### Task objective
Once the line with "This screenshot has height=1307, width=715." is found in the entries below, repeat it and each following line exactly, up to and including the line with "You are a computer-use agent. Image". Add no other lines.

*** Given entries ***

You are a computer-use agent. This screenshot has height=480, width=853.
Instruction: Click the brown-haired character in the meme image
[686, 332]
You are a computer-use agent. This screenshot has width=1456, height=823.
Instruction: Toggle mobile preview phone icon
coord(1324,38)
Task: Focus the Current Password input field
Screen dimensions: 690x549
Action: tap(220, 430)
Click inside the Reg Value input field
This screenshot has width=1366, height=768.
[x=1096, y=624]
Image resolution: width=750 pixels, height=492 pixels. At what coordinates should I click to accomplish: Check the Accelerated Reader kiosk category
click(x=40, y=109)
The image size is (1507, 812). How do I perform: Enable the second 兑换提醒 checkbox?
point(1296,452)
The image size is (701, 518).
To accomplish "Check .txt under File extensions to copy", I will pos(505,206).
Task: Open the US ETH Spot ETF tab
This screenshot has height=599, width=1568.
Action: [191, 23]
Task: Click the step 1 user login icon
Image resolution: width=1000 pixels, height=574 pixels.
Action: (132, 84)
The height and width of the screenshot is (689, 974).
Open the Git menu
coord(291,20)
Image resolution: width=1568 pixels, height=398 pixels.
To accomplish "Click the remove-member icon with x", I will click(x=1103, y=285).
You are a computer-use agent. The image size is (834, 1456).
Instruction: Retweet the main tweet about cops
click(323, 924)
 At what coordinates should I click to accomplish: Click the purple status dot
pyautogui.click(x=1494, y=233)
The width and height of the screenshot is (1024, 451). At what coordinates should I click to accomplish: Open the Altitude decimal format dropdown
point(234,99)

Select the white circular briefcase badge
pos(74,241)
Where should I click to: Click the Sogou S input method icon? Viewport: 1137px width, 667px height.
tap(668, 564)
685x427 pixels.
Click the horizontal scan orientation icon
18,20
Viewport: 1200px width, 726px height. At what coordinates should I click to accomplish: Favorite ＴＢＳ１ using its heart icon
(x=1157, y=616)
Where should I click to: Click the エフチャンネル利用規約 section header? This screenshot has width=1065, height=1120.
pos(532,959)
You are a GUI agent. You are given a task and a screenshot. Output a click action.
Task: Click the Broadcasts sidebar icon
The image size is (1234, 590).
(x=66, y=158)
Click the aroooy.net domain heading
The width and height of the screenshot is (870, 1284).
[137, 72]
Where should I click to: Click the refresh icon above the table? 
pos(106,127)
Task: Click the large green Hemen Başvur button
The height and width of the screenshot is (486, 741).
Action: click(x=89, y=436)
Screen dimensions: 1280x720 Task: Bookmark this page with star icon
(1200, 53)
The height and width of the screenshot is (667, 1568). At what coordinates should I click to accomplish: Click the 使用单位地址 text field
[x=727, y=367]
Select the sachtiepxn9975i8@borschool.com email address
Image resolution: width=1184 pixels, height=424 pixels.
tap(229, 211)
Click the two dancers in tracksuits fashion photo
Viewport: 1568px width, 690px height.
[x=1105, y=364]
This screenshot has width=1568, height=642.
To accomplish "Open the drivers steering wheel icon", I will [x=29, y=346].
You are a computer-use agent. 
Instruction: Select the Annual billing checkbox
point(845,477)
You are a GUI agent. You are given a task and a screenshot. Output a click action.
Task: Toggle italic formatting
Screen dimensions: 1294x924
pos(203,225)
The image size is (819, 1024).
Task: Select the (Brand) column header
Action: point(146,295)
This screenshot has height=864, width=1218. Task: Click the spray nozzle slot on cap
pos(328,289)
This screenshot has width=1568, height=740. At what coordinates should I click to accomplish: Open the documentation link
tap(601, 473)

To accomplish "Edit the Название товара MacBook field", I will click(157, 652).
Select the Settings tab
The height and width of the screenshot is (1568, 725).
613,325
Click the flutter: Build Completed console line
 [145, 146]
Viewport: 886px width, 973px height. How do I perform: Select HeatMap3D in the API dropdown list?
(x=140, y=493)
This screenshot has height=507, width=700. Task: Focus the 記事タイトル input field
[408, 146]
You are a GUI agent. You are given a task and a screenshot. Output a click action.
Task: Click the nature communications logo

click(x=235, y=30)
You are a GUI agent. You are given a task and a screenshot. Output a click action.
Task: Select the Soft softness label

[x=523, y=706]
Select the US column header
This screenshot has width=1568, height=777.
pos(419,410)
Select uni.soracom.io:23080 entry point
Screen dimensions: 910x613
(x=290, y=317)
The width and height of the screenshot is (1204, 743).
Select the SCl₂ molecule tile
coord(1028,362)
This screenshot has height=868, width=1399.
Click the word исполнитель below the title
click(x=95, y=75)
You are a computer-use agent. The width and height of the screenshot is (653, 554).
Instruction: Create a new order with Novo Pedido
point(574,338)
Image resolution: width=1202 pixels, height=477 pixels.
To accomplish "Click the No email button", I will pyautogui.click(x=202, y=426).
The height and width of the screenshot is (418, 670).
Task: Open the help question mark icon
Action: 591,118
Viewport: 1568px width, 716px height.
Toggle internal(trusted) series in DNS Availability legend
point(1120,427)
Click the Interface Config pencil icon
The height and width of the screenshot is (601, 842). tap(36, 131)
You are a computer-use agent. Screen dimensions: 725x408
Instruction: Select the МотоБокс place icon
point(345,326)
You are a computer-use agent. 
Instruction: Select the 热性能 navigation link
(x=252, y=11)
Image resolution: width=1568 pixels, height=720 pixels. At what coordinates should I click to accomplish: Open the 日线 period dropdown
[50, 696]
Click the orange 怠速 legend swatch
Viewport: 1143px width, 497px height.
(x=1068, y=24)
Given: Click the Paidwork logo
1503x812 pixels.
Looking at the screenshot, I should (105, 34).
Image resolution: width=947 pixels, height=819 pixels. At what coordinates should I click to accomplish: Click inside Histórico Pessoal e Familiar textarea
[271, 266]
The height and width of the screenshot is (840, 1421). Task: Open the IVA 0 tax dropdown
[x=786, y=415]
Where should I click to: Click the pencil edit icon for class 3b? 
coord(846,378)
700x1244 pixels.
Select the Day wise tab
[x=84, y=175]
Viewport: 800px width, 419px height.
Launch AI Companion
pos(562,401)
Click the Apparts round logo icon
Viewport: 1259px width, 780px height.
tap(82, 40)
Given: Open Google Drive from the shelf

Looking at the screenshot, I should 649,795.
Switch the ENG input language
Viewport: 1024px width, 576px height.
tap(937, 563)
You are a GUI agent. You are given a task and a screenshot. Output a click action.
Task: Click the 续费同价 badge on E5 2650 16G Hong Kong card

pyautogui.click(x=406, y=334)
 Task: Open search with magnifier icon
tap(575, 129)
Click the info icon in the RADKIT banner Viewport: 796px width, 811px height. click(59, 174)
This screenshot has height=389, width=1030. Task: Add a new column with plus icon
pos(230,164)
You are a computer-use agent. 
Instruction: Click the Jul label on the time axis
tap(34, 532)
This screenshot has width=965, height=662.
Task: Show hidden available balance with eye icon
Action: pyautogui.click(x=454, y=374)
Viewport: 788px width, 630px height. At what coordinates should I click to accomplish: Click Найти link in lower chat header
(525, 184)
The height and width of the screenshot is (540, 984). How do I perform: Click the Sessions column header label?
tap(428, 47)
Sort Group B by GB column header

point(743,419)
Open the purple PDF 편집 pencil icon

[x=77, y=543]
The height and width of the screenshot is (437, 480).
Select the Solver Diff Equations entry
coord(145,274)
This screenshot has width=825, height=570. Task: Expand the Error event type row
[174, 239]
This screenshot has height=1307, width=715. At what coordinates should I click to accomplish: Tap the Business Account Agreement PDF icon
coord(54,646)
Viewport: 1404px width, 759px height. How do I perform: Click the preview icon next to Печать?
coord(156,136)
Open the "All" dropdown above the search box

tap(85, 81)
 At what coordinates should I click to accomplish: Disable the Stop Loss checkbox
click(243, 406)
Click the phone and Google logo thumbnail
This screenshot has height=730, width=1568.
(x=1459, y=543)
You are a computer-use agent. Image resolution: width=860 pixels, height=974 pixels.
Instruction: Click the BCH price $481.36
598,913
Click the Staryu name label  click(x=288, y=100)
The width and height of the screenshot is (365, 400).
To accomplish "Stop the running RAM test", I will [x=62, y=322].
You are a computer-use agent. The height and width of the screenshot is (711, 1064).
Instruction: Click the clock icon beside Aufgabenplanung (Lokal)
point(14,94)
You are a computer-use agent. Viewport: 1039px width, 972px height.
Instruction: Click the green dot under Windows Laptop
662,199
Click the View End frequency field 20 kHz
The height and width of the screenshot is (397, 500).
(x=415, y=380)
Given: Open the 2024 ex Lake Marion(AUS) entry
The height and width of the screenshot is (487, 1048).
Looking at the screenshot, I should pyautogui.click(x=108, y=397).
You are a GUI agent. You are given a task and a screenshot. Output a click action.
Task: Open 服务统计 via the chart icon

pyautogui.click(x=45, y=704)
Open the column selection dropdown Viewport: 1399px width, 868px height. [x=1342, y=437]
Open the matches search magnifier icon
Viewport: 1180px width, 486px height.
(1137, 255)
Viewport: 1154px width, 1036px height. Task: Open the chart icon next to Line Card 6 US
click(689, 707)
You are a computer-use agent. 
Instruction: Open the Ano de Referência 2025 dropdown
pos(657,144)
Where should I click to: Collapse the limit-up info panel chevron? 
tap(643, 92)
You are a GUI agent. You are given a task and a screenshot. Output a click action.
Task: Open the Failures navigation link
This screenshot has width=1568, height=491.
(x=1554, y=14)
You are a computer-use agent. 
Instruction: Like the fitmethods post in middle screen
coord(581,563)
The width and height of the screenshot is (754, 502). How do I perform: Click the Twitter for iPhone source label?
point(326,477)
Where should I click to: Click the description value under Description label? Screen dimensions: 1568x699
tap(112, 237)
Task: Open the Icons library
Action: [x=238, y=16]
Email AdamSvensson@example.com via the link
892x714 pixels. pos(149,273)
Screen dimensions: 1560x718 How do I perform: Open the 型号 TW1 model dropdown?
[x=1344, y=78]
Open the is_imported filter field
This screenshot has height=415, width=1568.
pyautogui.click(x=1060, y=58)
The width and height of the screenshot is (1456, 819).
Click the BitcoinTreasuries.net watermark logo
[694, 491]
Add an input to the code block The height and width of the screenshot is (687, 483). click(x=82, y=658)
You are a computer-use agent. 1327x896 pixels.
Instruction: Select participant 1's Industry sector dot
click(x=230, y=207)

*** End of Given entries ***

### Output
This screenshot has height=1307, width=715. At what coordinates should I click to accomplish: Tap the Business Account Agreement PDF icon
coord(54,646)
Viewport: 1404px width, 759px height. How do I perform: Click the preview icon next to Печать?
coord(156,136)
Open the "All" dropdown above the search box

tap(85, 81)
 At what coordinates should I click to accomplish: Disable the Stop Loss checkbox
click(243, 406)
Click the phone and Google logo thumbnail
This screenshot has height=730, width=1568.
(x=1459, y=543)
You are a computer-use agent. Image resolution: width=860 pixels, height=974 pixels.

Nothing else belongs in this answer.